The rise of the new Evangelical Right gave a wide new platform of issues that was up for grabs to whichever political party could best cement an alliance. Jimmy Carter had the opportunity to cement this alliance as a born again Christian during his presidency, as he “stressed the need to return morality to government,” leading to talk of imminent religious revival in the United States. Once in office, however, President Carter failed to give evangelical issues high priority, thus he legitimized the politicalization of Evangelicals by strengthening the ties between religion and Washington, without siding with them. This, and then President Reagan’s forged relationships with, and firm endorsements of religious freedom, made the choice easy for Evangelicals to throw their support to the Republican Party. This new alliance gave Reagan and the Republican Party the opportunity to take firm stances on the rising social issues of the era – namely rights of abortion, school prayer, and pornography – and expand the Conservative Coalition even further beyond the Church to include various groups of Americans who felt that the government was responsible for promoting such social disorder. Thus the new Evangelical Right set the stage for the emergence of social issues, allowing them to have an impact on American politics.
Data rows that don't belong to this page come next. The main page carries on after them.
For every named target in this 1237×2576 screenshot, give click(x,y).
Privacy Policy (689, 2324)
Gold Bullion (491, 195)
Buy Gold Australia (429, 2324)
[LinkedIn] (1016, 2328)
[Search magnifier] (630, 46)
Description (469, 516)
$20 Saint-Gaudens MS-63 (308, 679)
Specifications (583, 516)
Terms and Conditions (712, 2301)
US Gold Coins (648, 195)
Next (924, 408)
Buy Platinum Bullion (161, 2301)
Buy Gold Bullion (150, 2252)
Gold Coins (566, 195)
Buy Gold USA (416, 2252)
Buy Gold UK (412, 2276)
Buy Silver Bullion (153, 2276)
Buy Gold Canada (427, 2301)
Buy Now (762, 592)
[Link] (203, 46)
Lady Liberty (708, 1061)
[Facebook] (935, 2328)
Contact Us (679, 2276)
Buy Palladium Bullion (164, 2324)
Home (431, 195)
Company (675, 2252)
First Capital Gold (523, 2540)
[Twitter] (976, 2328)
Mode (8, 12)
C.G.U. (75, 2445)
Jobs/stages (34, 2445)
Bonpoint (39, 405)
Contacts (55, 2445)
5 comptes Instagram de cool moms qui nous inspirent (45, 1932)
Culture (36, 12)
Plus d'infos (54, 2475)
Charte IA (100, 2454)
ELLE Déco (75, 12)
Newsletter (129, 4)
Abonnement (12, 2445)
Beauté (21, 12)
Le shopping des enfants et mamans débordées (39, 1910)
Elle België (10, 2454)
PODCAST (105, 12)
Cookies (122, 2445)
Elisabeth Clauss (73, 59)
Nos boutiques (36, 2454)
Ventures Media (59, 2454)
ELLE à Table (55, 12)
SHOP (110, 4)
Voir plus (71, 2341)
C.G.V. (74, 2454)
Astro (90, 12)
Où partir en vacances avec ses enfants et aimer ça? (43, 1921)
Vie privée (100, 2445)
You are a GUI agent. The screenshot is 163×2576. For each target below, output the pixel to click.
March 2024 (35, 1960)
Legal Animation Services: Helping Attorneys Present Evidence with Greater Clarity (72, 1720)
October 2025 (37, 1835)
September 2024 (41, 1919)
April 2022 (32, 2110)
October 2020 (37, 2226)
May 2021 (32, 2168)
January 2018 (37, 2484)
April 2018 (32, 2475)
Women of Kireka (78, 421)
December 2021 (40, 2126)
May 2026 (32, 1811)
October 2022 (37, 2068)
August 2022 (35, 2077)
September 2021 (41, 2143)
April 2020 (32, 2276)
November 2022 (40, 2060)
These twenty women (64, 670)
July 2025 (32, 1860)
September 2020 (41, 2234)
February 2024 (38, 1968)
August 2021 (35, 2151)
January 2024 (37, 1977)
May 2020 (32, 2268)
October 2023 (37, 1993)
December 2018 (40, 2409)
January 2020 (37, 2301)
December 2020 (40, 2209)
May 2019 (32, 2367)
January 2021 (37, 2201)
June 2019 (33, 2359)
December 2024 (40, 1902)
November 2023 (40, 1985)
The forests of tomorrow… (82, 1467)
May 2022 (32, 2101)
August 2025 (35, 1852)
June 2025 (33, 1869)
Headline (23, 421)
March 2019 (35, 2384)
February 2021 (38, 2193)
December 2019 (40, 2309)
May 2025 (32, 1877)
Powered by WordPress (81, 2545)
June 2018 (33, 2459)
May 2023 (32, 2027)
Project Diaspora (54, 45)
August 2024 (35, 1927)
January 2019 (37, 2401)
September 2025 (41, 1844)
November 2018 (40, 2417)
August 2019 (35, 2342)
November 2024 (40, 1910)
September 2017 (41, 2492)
Cold War politics had given the Republican Party the opportunity to rally Americans in the 1970s and 1980s the same way the Democrats had in the 1930s. Under careful leadership and coordination, Evangelicals found themselves more open to mobilization than ever before, and Republicans capitalized on their opportunity to gain votes and thus political power. The New Right was not entirely composed of pro-business Evangelical Christians; rather, it had many business-minded Conservatives, many Evangelicals, and many people who were both. It didn’t matter how much business conservatives and Evangelical Christians had in common beyond a mutual distrust for the Federal Government and its Liberal-esque policies. This was all the two groups needed to form a strong enduring political coalition.